A mRNA expression level of OLFM4 in mucosal ILC3 of UC patients compared to control (n = 4). B Immunofluorescence staining of OLFM4 in human colon tissues (left) and statistical results of fluorescence intensity per cell (right). The white arrowhead indicates CD3^-OLFM4⁺RORγt⁺ cells (bar, 50 µm). C OLFM4 expression level in ILC3 from peripheral blood of heathy control (n = 29), UC patients of mild grade (n = 23), moderate grade (n = 23) and severe grade (n = 18). D Correlation analysis of OLFM4 MFI in ILC3 from peripheral blood and Mayo scores in 64 UC patients. E Immunofluorescence staining of OLFM4 and RORγt in mouse colon tissue under DSS-induced colitis and C. rodentium infection in mice (left) and statistical results of fluorescence intensity per cell (right).
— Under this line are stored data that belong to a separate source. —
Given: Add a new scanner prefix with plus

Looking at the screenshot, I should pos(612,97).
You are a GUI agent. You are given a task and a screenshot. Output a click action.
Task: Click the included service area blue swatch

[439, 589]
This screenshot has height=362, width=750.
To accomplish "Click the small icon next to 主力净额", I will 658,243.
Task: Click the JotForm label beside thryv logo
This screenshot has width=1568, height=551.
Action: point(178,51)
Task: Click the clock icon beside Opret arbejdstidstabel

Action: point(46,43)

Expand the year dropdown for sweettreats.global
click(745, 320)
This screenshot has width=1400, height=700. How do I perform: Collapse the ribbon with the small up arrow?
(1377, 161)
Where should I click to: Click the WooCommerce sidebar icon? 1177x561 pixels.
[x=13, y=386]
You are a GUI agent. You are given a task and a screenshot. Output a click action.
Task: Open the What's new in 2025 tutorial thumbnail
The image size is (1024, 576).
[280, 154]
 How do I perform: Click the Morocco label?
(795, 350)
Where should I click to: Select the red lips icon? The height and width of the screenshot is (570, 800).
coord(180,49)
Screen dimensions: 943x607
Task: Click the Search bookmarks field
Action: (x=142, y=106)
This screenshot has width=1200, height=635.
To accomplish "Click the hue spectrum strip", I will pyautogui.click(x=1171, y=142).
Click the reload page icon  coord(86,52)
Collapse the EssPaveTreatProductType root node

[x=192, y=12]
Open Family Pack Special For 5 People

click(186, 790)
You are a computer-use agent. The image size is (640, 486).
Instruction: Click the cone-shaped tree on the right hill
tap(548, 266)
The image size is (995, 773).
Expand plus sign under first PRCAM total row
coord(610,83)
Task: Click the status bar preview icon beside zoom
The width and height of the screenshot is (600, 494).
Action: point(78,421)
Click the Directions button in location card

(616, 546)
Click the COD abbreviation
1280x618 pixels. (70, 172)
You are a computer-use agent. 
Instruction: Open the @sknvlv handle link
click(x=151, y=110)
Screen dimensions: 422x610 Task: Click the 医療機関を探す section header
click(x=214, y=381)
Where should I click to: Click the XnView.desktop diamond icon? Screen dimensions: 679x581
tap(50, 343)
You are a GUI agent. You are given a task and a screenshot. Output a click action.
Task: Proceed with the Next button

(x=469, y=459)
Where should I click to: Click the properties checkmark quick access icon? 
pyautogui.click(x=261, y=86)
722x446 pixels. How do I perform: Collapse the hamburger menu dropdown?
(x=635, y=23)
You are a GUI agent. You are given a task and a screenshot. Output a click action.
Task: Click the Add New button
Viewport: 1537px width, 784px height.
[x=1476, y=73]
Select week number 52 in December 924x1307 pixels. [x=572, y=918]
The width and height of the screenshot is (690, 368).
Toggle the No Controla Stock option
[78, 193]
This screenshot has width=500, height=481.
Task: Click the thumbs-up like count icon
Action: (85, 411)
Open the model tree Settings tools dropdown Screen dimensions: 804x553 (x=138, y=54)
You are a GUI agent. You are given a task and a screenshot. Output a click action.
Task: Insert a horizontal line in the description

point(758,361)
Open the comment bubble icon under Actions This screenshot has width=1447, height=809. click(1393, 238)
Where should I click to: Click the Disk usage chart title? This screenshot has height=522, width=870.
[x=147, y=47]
The white arrowhead indicates CD3⁻OLFM4⁺RORγt⁺ cells (bar, 100 µm). F OLFM4 expression levels in ILC3 from colonic LPMCs of DSS-induced colitis, and C. rodentium infection mouse model (n = 4). G Correlation analysis between OLFM4 MFI in ILC3 of LPMCs and histological scores under C. rodentium infection in mice (n = 9). H Correlation analysis between OLFM4 MFI in ILC3 of LPMCs and DAI (Disease Activity Index) score (0-12) under DSS-induced colitis model (n = 9). I mRNA level of Olfm4 in ILC3 sorted from colonic LPMCs of DSS-induced colitis, and C. rodentium infection models (n = 5). J OLFM4 expression levels in ILC3 subsets from colonic LPMCs of C. rodentium infection and DSS-induced colitis mouse model (n = 5). Data are presented as mean ± SEM, and statistical significance was determined using two-tailed unpaired Student’s t-tests (A, B, E, F, I) or one-way ANOVA (C, J), the relevance of the two variables was measured using correlation analysis (D, G, H). ns, not significant; *P < 0.05; **P < 0.01; ***P < 0.001. The experiments were performed three times (at least three replicates).